§ **Exercise prompt**: Make a verbatim copy of the entries below; pictures stay out.

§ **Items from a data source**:
========================

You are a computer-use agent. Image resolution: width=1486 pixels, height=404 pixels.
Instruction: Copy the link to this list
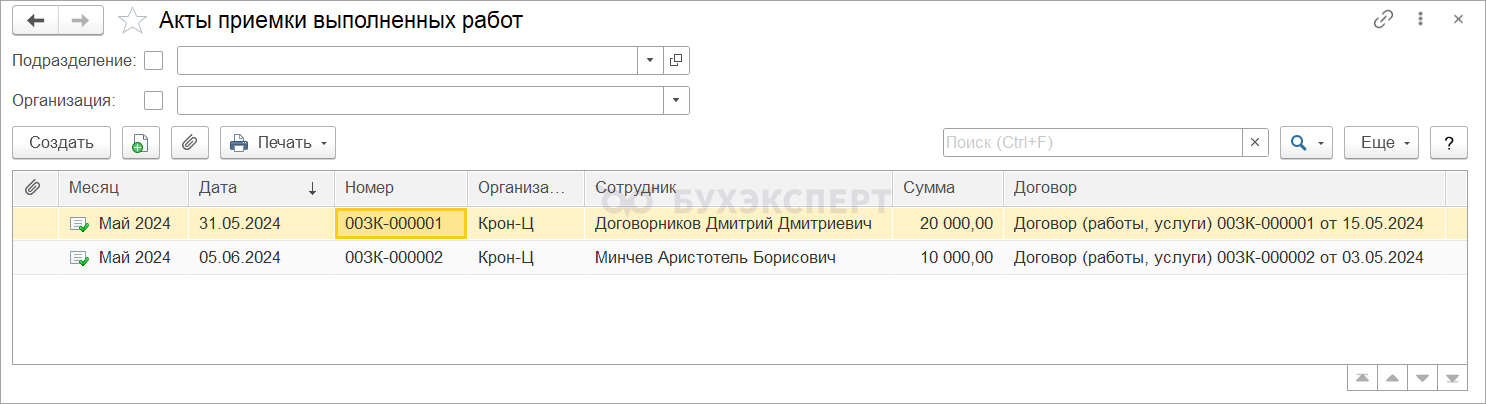[x=1384, y=20]
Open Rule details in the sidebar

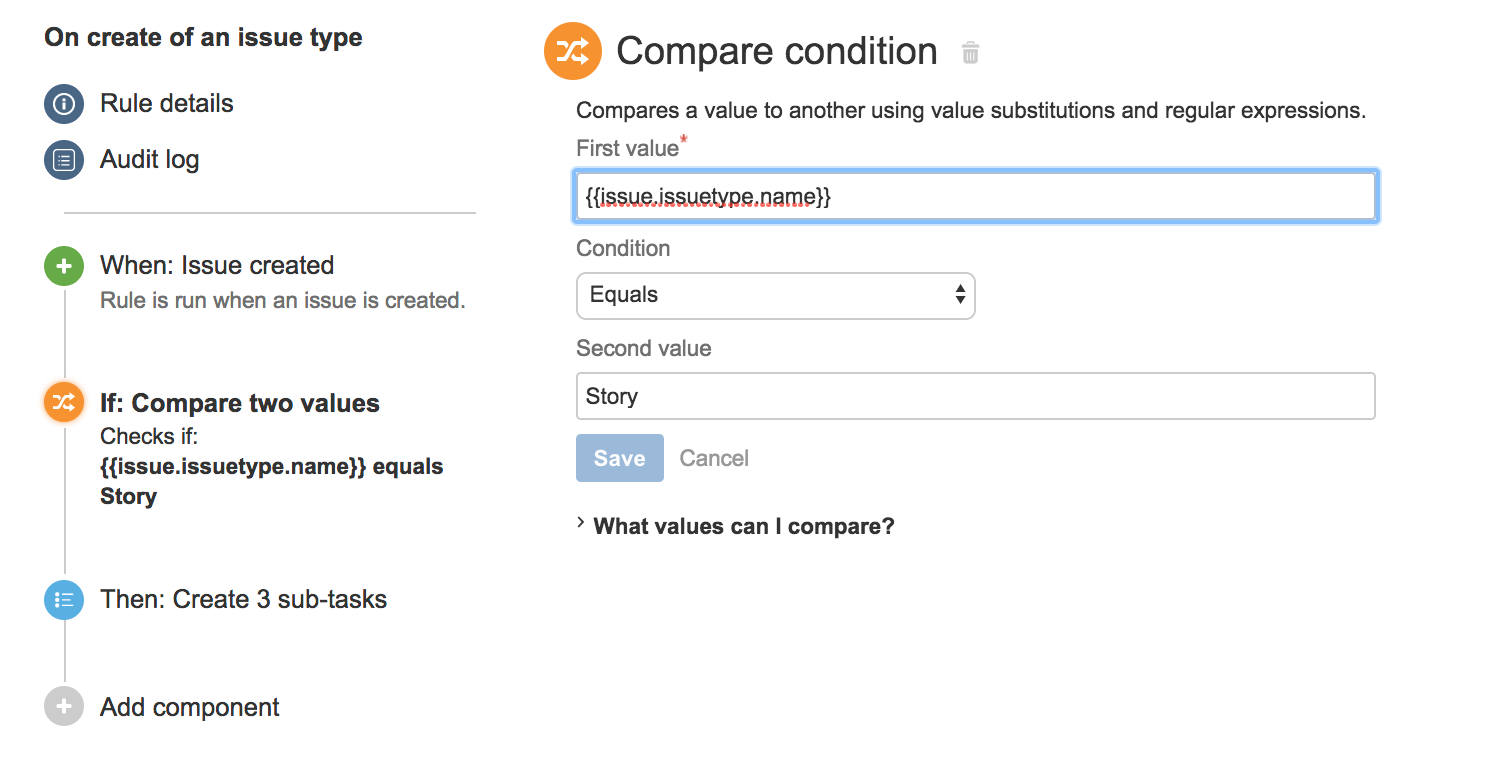[167, 104]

========================

§ **Task result**:
You are a computer-use agent. Image resolution: width=1486 pixels, height=404 pixels.
Instruction: Copy the link to this list
[x=1384, y=20]
Open Rule details in the sidebar

[167, 104]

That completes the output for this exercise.